It would be pertinent to mention here that the rationale of departmental exoneration being the basis of quashing criminal prosecution requires the existence of the underlying principle that the two proceedings are equivalent to each other in nature or hierarchy, however, as it was stated above, that is not the case. This false equivalence can be highlighted while illustrating the various differences between the two proceedings.

False Equivalence of Departmental and Criminal Proceedings

Nature and Objective of the Proceedings: The scope of departmental enquiry and judicial proceedings, and the effect of acquittal in a criminal proceeding has been examined by a three judge Bench of the Apex Court in Depot Manager A.P. State Road Transport Corporation v. Mohd. Yousuf Miya and Others, wherein the Court held that the purpose of departmental enquiry and of prosecution are different, where the criminal prosecution is launched for an offence for violation of a duty which the offender owes to the society, and the law has provided that the offender shall make satisfaction to the public. Therefore, a crime is an act of commission in violation of law or of omission of public duty. On the other hand, the purpose of departmental enquiry is to maintain discipline in the service in order to effectuate efficiency in public administration. The trial for the criminal offence should be conducted in accordance with the proof of the offence as per the Evidence Act. The converse is true for departmental proceedings as well, where the enquiry relates to conduct or breach of duty of the delinquent officer, to punish him for his misconduct defined under the relevant statutory rules or law, and the settled legal position is that the strict standard of proof or applicability of the Evidence Act stands excluded. Thus, departmental proceedings are constituted with the objective to ascertain whether the accused is guilty of civil delinquency while a criminal proceeding aims to ascertain whether the accused is liable for criminal culpability. Therefore, one proceeding functions in the sphere of civil law while the other proceeding functions in the sphere of criminal law, therefore, any comparison between the two different sets of laws may result into flawed conclusions.
--- --- ---
List each distinct noun phrase the passage on departmental and criminal proceedings uses for the person who faces a proceeding. The data that follows is separate material and has no connection to the passage on departmental and criminal proceedings.
--- --- ---
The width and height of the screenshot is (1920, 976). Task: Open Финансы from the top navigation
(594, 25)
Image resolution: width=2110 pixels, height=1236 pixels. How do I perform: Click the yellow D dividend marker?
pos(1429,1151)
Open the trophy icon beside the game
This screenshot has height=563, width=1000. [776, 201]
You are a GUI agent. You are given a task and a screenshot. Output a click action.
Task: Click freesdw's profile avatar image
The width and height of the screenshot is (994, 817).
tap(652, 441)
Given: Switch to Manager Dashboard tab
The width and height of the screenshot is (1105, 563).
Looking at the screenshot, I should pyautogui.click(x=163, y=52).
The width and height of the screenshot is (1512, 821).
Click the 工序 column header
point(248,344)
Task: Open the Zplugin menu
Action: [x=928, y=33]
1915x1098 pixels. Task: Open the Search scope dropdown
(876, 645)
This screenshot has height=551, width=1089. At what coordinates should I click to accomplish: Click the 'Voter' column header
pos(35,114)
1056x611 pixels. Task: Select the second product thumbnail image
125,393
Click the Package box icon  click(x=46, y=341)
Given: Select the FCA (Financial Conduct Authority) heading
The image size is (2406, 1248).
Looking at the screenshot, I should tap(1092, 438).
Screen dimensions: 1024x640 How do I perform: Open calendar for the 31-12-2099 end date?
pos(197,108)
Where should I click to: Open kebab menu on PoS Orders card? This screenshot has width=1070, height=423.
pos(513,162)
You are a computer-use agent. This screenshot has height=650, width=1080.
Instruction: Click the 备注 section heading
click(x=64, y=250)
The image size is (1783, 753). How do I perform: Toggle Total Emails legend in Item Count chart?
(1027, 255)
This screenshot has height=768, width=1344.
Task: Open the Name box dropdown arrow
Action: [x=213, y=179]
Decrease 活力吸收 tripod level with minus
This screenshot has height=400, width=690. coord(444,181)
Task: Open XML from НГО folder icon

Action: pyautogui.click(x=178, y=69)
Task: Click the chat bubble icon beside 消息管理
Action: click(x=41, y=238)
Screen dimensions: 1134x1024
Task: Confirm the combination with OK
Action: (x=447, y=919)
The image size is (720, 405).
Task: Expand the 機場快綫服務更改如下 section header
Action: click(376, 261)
--- --- ---
• _Finished exercise_
the offender; the delinquent officer; the accused